Note that in order to build a report on sessions with hits over the limit, you’ll need to pass the SessionId to a custom variable. If you have any questions on how to do this, consult with OWOX BI.
To reduce manual work and automate everything to the maximum, you can create a checklist of important settings that need to be checked at a certain frequency and run through this checklist once a month, quarter, etc. Write the date on which you check the settings, any errors you found, and comments. This way if your analysts go on vacation or beginners join your team, your specialists won’t have questions and won’t need to study everything from scratch — how everything was introduced and checked — to make changes to a single document.
We also recommend that you create (and regularly update) a separate file where you record all the metrics you collect on your site.

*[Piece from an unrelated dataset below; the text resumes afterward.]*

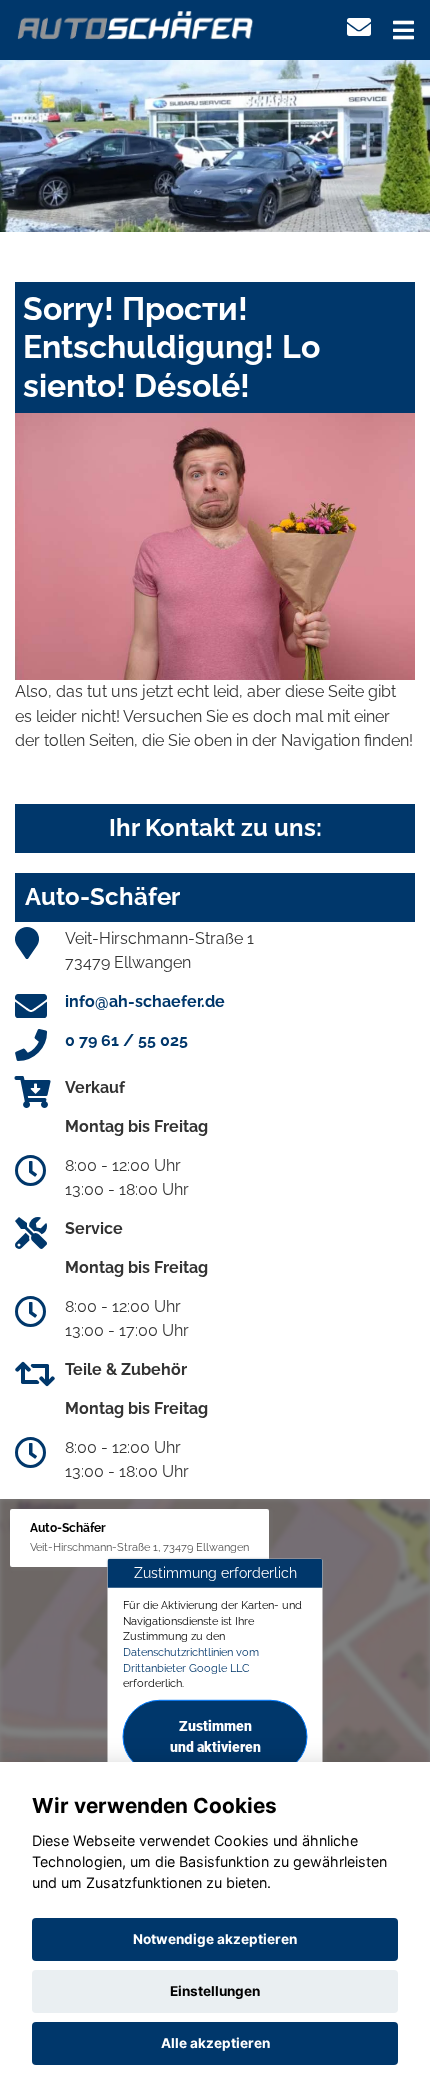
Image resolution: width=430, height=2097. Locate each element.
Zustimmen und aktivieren (215, 1736)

- High-quality audit = trustworthy data. Before you analyze your data, you need to make sure that it’s collected correctly.
- Regularly check access to your properties to avoid situations where your data is available to individuals who shouldn’t have access.
- Set up daily/weekly/quarterly dashboards to monitor the completeness and quality of data collected. Make auditing more convenient by reducing manual work. Create automatic dashboards with all the metrics you need.
- Configure notifications of critical changes in collected data so you can respond quickly to problems.
- Record all changes on your site so you can easily find the reason for any changes in your KPIs if necessary.
- If you have multiple data sources, consolidate your data into a single repository.
- Give an Analytics 101 session to all your employees. Make sure everyone knows basic things so they can go into the reports themselves and see the information they need without distracting your analysts.